### Instructions for the task
Reproduce word for word every line from the one containing "The height and width of the screenshot is (443, 1332)." to the final line of the data below; omit the pictures.

*** Excerpted data ***

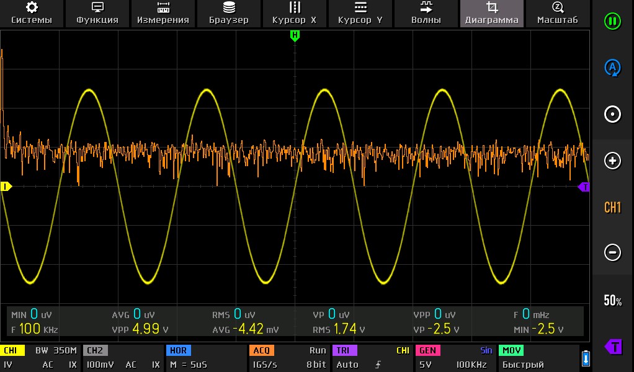Viewport: 634px width, 372px height.
Task: Switch the active channel using the CH1 button
Action: tap(612, 208)
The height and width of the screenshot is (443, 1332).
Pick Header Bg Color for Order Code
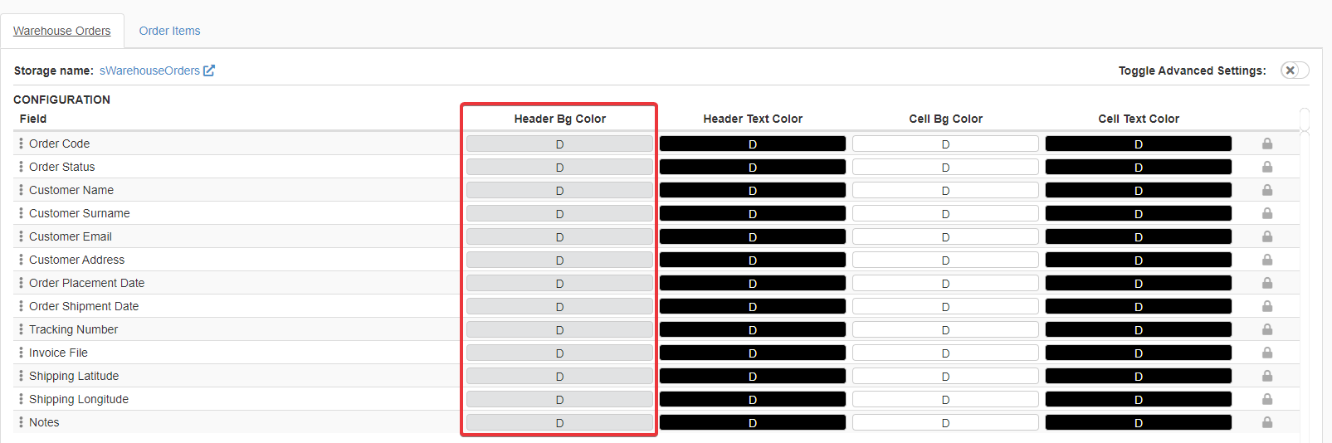coord(559,144)
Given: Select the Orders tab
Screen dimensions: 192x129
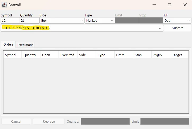Looking at the screenshot, I should tap(8, 44).
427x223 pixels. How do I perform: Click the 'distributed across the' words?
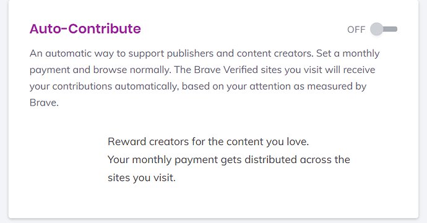coord(297,159)
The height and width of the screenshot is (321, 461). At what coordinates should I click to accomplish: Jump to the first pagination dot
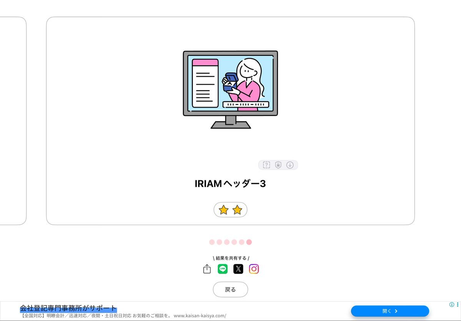(212, 242)
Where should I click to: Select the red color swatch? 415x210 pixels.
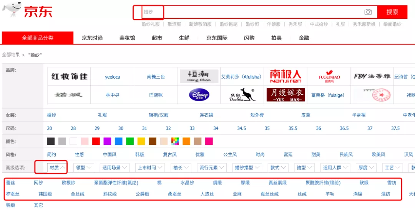click(x=96, y=141)
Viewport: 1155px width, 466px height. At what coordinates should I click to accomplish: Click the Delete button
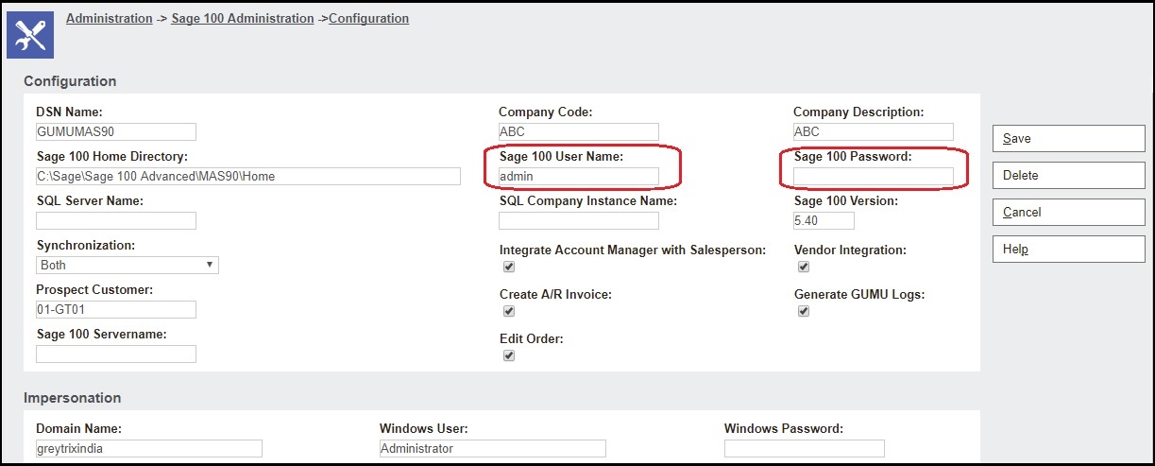tap(1068, 175)
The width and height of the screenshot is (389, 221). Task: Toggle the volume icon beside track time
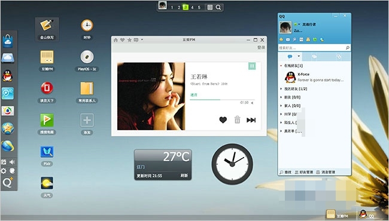pyautogui.click(x=253, y=103)
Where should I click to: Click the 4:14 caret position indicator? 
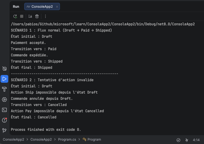[x=196, y=140]
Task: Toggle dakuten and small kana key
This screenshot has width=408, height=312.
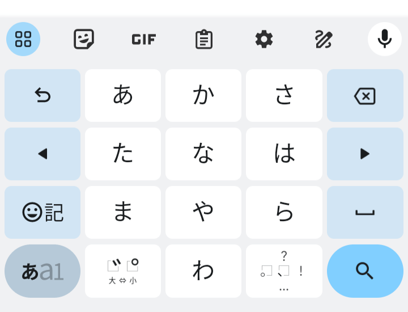Action: (123, 271)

*** End of Excerpted data ***

### Result below
The height and width of the screenshot is (443, 1332).
Pick Header Bg Color for Order Code
coord(559,144)
Given: Select the Orders tab
Screen dimensions: 192x129
Looking at the screenshot, I should tap(8, 44).
427x223 pixels. How do I perform: Click the 'distributed across the' words?
coord(297,159)
The height and width of the screenshot is (321, 461). At what coordinates should I click to accomplish: Jump to the first pagination dot
(212, 242)
Where should I click to: Select the red color swatch? 415x210 pixels.
click(x=96, y=141)
Viewport: 1155px width, 466px height. At what coordinates should I click to accomplish: Click the Delete button
tap(1068, 175)
The width and height of the screenshot is (389, 221). Task: Toggle the volume icon beside track time
pyautogui.click(x=253, y=103)
Where should I click to: Click the 4:14 caret position indicator? 
[x=196, y=140]
Task: Toggle dakuten and small kana key
This screenshot has width=408, height=312.
Action: (123, 271)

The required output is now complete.